Professor Jianmin Wang, Dean of the School of Software, Deputy Dean of the School of Information, Tsinghua University, Executive Director of the National Engineering Laboratory for Big Data System Software, Leader of the National 863 Program Advanced Manufacturing Expert Group, Member of the National Industrial Internet Strategy Advisory Expert Committee. Main research fields: big data and knowledge engineering, including unstructured data management, business process and product life cycle management, digital copyright and system security technology, database testing technology, etc.

Part 2 Excerpts from the text of the speech[2]

It is an honor to share with you our work on industrial big data software research and open source practice at Tsinghua University.

Today, big data is not a new word. There are many leaders in the Internet industry in China, such as Alibaba, Tencent, Baidu, and Huawei. They are all strong players in the field of big data, and most of them are consumer-oriented.

However, if we look closely at the Chinese economy, we will find that China still lags in some major areas of big data application - such as manufacturing, construction, transportation, etc. Today, these industries face two major challenges: a lack of talent with a deep understanding of advanced big data technologies, and the lack of technology available today to solve the specific problems in their hands. However, big data also has many new areas of focus, such as artificial intelligence, machine learning, data science, and more.

1. The source of industrial big data

Our mission is to innovate big data technologies and applications for these industries. According to the big data report released by McKinsey Global in 2011, the data volume of the manufacturing industry even exceeds that of the financial industry. Where does industrial big data come from?

The first data source is enterprise information systems, such as CAD systems, PDM and PLM systems, ERP and CRM systems, etc. (these systems have been used by enterprises since the 1960s). The second source of data is the Industrial Internet of Things that started in the early 2000s, such as airplanes, wind turbines, etc. Industrial IoT data, also known as machine equipment data or working condition data, constitutes the main body of industrial big data. The third source of data is cross-domain data from the Internet, such as meteorological, geographic, and environmental data, which is readily available in today’s AI era.

Where does the Industrial Big Data Come from?

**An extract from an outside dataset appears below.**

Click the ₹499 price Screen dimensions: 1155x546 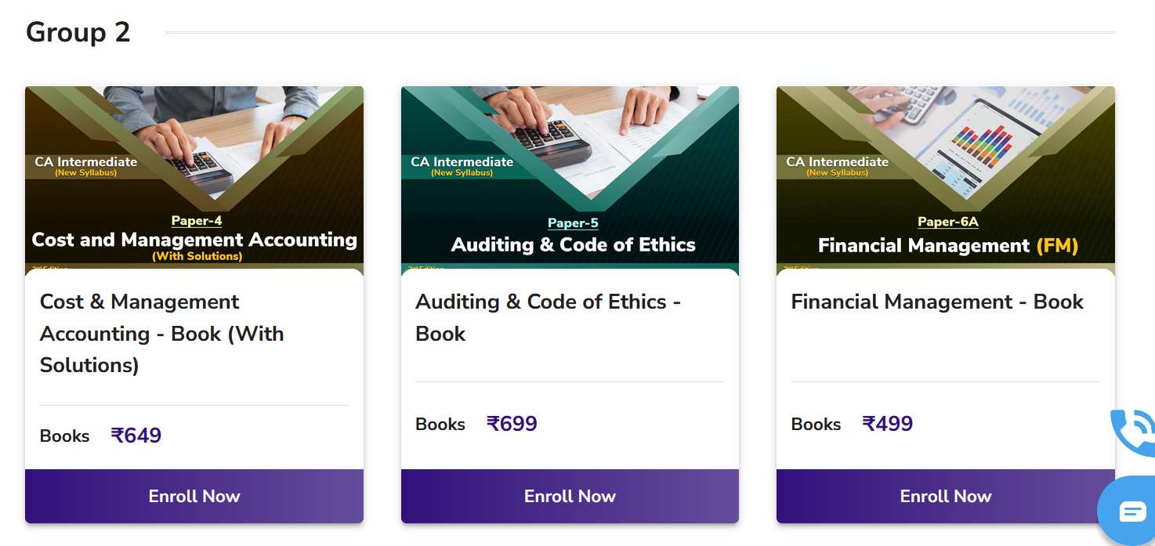tap(888, 424)
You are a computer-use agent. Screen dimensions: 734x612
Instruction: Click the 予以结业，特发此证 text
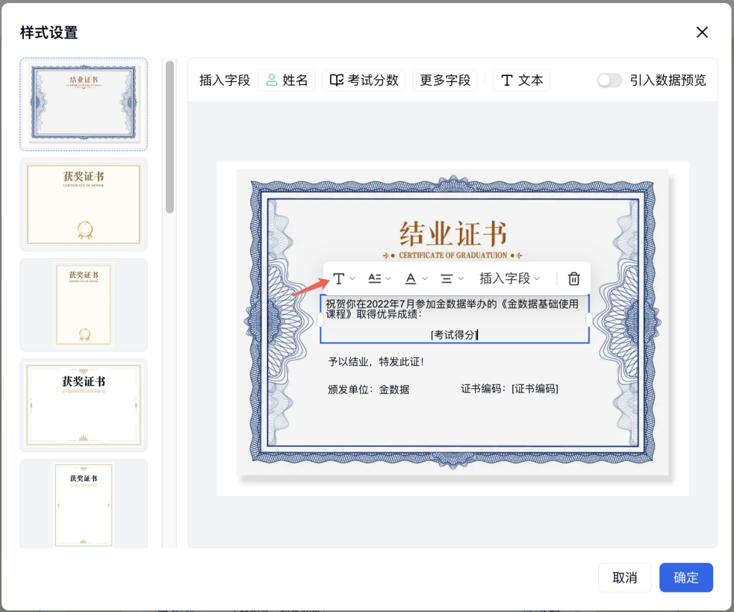click(x=376, y=362)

The first data source of industrial big data is enterprise information system. The data in the enterprise information system contains unstructured data, such as 2D engineering drawings, 3D part models, service cards, business documents, etc., which are usually stored in the file system; at the same time, it also contains structured data, such as bills of materials and Metadata for part items, product unstructured data and their file paths, which are stored in a relational DBMS.

According to the theory of PLM (Product Lifecycle Management, product life cycle management), the design and manufacturing stage of the product is also called the beginning of the life cycle (Beginning of the Life, hereinafter referred to as BOL), and the maintenance and service stage of the product is also called the middle of the life cycle. Stage (Middle of the Life, hereinafter referred to as MOL).

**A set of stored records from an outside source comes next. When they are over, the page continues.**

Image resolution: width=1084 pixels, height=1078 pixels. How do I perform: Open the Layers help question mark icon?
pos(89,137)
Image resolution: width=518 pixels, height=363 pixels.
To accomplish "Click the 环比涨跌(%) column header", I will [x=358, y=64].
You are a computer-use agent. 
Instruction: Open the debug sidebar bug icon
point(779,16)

In order to meet the requirement of bidirectional connection between BOL data and MOL data, we introduce a neutral BOM (Bill of Materials, product structure list) structure to effectively coordinate the BOM in the design and manufacturing stage with the BOM in the service stage. The neutral BOM reduces the complexity of the association between different life cycle BOMs, and is widely used in enterprises (such as Dongfang Steam Turbine Co., Ltd.), and is released as a national standard.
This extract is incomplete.